Quatro homens e uma mulher, com idades entre 23 e 47 anos, foram presos sob suspeita de conspiração para fraudar, disse a Polícia da Grande Manchester na quinta-feira.

A prisão foi feita após investigação do Moinhos de Manchester site, que afirmava que um grupo Trabalhista Tameside apresentou candidatos independentes “falsos” em uma tentativa de dividir os votos com os partidos da oposição.

A polícia disse ter recebido relatos de preocupações sobre os candidatos no bairro de São Pedro, no Conselho de Tameside, nos dias anteriores e posteriores às eleições de 7 de maio.

St Peter’s foi o único distrito a devolver o vereador Trabalhista Ata Ul-Rasool, que foi descrito como um “protegido” da ex-vice-primeira-ministra Angela Rayner, a deputada local. Os restantes 18 assentos no conselho foram conquistados pela Reforma.

Um porta-voz da polícia disse: “Após uma investigação inicial na semana passada, lançamos uma investigação completa sobre as alegações.

“O documento examina especificamente o processo pelo qual os candidatos foram nomeados e representados na Câmara, e se isso cumpriu a legislação relevante e os procedimentos eleitorais”.

A polícia está trabalhando com a comissão eleitoral e parceiros locais, disse o porta-voz.

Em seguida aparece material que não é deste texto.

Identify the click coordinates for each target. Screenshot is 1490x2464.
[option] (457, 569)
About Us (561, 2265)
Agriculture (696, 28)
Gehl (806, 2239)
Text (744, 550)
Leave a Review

Moinhos de Manchester relataram alegações de que mensagens internas foram publicadas em grupos de WhatsApp afiliados ao partido, discutindo a colocação de falsos candidatos independentes nas cédulas de votação, em uma tentativa de dividir os votos para os rivais do candidato trabalhista.

Nas Câmaras de São Pedro pode ter havido “falsos” independentes chamados Muhammad Ali e Mary Fairhurst.

Uma mulher na área não tinha ideia de que estava na votação, de acordo com um correspondente de Tameside que a abordou.

Os trabalhistas descreveram as alegações de falsas nomeações independentes como “infundadas”, mas as detenções ocorrem num momento crítico para o partido, enquanto o presidente da Câmara de Manchester, Andy Burnham, se prepara para concorrer a uma eleição suplementar na vizinha Mackerfield, no próximo mês, que, se vencida, poderá levá-lo a enfrentar um desafio de liderança contra o primeiro-ministro.

Um porta-voz trabalhista disse: “Nenhuma evidência foi apresentada do envolvimento do Partido Trabalhista nessas alegações. Rejeitamos categoricamente qualquer sugestão de que o partido estava envolvido. A equipe trabalhista local está focada no que realmente importa – proteger os residentes e proteger os serviços, em vez de jogar jogos políticos. Não podemos comentar mais enquanto se aguarda uma investigação policial.”

Entende-se que o Partido Trabalhista não tem conhecimento de nenhum funcionário do Partido Trabalhista que esteja entre os presos.

Independente contatou os escritórios do Sr. Burnham e da Sra. Rayner, bem como da Atta Ul-Rasool Cllr.